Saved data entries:
——————

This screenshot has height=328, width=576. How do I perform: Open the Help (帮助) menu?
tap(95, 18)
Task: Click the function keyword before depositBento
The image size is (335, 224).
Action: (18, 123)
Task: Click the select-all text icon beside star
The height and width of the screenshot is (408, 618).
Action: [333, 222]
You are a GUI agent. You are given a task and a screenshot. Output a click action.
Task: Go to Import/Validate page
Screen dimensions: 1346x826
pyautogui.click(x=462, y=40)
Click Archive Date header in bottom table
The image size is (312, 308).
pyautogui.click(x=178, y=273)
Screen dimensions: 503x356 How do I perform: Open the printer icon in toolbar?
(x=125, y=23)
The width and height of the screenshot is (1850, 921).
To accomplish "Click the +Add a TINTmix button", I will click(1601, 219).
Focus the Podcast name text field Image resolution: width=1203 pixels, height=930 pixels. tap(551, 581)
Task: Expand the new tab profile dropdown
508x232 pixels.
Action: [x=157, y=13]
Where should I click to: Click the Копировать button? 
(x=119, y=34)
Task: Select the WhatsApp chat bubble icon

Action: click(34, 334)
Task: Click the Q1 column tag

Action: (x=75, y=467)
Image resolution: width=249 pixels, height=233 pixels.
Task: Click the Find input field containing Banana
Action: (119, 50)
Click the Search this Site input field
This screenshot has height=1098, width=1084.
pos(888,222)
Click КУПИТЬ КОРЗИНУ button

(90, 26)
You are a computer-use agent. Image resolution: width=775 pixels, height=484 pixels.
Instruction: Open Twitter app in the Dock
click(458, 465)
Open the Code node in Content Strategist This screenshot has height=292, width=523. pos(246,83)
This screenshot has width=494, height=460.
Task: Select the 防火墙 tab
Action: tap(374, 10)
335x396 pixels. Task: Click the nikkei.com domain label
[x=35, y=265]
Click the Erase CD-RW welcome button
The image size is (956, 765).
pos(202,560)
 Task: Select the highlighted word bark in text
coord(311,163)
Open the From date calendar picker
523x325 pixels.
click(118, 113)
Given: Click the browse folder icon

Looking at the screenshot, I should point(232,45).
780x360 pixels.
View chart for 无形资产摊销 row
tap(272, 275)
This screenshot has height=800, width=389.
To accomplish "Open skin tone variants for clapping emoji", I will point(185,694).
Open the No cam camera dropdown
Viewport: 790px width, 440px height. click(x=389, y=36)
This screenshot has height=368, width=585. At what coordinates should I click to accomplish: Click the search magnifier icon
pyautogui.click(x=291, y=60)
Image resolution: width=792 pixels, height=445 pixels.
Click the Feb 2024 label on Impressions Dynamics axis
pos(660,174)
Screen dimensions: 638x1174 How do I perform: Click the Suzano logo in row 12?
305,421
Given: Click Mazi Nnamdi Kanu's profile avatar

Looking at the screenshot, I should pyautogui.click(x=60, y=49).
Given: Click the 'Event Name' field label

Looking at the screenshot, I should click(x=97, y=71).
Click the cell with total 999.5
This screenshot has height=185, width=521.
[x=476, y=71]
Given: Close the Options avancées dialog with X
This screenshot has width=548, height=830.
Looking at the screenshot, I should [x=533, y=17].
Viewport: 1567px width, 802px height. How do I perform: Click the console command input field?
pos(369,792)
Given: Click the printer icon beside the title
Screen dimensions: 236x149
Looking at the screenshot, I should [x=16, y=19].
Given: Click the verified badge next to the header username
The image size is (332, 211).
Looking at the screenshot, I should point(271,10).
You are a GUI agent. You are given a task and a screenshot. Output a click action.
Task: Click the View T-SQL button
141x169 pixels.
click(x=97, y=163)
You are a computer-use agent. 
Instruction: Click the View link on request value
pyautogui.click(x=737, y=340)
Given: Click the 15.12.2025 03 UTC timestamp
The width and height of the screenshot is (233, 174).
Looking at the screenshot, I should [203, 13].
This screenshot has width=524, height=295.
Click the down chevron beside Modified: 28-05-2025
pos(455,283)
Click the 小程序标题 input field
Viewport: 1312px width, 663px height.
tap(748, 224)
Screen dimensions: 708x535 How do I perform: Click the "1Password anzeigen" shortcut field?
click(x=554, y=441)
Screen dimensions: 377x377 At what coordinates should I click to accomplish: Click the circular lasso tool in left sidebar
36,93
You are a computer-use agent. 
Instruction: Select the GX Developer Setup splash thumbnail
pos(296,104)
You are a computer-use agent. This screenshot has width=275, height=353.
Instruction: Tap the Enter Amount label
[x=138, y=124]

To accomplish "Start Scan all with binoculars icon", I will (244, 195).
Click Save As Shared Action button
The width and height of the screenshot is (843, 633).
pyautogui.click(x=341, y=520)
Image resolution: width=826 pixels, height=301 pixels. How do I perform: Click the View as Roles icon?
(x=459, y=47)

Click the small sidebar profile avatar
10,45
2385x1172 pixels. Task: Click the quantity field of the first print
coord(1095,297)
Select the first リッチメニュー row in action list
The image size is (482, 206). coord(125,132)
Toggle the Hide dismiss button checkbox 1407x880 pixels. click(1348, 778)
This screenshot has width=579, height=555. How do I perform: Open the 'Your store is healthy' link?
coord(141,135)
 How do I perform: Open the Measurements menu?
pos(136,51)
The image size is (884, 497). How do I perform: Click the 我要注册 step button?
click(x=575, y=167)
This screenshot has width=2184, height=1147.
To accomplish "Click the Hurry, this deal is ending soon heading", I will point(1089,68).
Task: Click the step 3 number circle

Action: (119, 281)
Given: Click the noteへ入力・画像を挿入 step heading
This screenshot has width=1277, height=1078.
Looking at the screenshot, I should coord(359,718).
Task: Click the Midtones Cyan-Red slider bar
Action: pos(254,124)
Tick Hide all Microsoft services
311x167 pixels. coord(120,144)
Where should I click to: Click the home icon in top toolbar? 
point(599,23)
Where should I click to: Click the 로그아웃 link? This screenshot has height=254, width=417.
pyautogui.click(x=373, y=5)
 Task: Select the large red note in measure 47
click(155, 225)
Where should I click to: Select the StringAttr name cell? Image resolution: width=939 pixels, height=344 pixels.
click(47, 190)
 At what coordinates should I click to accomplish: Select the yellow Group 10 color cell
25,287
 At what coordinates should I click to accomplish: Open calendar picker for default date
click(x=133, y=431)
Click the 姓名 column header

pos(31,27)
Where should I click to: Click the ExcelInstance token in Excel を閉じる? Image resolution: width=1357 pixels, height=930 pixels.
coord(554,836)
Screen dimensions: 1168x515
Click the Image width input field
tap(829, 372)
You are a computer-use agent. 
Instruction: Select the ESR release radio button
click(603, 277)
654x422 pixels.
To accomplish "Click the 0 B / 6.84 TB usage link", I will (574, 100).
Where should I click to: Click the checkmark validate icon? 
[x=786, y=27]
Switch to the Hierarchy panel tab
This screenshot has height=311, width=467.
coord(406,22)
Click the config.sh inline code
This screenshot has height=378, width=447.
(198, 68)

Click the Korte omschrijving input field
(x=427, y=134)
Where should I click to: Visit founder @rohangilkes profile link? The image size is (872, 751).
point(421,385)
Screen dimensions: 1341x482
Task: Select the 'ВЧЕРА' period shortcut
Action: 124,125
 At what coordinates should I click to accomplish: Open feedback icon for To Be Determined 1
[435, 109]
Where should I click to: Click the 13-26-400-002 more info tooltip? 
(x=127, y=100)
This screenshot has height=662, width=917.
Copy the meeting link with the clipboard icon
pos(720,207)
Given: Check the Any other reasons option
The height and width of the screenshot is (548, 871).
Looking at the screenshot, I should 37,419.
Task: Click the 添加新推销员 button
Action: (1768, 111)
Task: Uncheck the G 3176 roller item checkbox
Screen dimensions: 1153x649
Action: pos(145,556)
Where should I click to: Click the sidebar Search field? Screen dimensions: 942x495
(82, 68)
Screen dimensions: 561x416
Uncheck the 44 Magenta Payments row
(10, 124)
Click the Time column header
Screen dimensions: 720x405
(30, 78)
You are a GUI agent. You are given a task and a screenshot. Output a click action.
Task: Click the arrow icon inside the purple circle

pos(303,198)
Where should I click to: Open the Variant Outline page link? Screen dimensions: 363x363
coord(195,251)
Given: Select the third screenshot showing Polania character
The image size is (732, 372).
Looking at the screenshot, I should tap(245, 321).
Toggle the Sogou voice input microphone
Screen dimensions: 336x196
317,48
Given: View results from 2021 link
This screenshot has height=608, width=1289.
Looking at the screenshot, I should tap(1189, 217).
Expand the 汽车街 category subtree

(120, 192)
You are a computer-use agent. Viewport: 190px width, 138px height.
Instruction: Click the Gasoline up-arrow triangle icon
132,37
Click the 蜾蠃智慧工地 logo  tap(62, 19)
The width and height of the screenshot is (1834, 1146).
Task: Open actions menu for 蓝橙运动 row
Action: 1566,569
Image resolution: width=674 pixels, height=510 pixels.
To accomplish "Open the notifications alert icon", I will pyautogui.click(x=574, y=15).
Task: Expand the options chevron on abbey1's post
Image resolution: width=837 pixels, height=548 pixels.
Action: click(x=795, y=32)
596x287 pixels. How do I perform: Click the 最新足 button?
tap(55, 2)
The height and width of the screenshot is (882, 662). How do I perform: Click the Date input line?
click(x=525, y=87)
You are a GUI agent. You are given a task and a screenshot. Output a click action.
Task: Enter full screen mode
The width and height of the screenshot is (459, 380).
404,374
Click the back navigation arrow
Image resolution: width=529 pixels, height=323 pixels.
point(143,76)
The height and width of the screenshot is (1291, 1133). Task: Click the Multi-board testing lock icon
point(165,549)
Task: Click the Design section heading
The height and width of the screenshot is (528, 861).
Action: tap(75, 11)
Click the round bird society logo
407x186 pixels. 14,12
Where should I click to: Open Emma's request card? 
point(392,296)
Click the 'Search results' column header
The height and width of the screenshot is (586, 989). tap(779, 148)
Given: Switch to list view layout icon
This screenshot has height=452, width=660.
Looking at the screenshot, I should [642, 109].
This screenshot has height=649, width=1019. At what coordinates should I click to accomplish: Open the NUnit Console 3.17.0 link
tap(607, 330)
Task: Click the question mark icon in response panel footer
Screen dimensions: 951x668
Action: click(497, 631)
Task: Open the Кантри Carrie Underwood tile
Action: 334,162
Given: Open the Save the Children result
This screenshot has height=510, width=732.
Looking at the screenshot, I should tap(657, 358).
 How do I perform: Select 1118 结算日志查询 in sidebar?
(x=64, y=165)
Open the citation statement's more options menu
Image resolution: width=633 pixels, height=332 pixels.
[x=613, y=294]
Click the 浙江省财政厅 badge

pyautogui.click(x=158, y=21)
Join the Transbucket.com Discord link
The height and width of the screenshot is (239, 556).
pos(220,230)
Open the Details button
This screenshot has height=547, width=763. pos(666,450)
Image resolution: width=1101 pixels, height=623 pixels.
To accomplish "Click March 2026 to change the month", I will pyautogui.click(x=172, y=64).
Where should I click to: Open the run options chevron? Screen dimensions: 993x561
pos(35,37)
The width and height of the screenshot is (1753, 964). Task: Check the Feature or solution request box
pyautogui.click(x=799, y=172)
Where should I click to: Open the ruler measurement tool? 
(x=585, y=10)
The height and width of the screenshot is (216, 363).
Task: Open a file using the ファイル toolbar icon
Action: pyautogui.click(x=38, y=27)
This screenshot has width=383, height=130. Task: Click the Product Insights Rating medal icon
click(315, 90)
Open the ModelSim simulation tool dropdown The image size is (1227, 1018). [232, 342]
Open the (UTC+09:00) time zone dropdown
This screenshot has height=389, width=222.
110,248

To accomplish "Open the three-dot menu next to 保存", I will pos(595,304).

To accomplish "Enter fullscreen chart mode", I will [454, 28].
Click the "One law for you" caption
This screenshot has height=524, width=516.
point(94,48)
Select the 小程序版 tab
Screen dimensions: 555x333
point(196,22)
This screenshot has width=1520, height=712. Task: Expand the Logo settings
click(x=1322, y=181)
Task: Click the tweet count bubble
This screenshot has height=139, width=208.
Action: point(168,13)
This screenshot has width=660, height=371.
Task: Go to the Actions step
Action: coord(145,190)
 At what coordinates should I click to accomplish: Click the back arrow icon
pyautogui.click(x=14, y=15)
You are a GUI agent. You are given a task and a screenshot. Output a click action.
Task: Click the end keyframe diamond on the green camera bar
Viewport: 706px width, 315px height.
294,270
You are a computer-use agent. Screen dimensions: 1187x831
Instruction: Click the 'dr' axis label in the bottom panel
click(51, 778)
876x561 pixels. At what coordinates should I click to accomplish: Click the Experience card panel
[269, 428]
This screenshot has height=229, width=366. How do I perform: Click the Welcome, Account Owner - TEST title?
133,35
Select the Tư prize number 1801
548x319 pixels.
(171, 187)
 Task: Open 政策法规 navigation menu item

——————

All that should be written out is the stretch of lines above between the one holding "Where should I click to: Click the Копировать" and the one holding "Open the From date calendar picker", inclusive, exactly as given.

Finished exercise:
Where should I click to: Click the Копировать button? 
(x=119, y=34)
Task: Select the WhatsApp chat bubble icon

Action: click(34, 334)
Task: Click the Q1 column tag

Action: (x=75, y=467)
Image resolution: width=249 pixels, height=233 pixels.
Task: Click the Find input field containing Banana
Action: (119, 50)
Click the Search this Site input field
This screenshot has height=1098, width=1084.
pos(888,222)
Click КУПИТЬ КОРЗИНУ button

(90, 26)
You are a computer-use agent. Image resolution: width=775 pixels, height=484 pixels.
Instruction: Open Twitter app in the Dock
click(458, 465)
Open the Code node in Content Strategist This screenshot has height=292, width=523. pos(246,83)
This screenshot has width=494, height=460.
Task: Select the 防火墙 tab
Action: tap(374, 10)
335x396 pixels. Task: Click the nikkei.com domain label
[x=35, y=265]
Click the Erase CD-RW welcome button
The image size is (956, 765).
pos(202,560)
 Task: Select the highlighted word bark in text
coord(311,163)
Open the From date calendar picker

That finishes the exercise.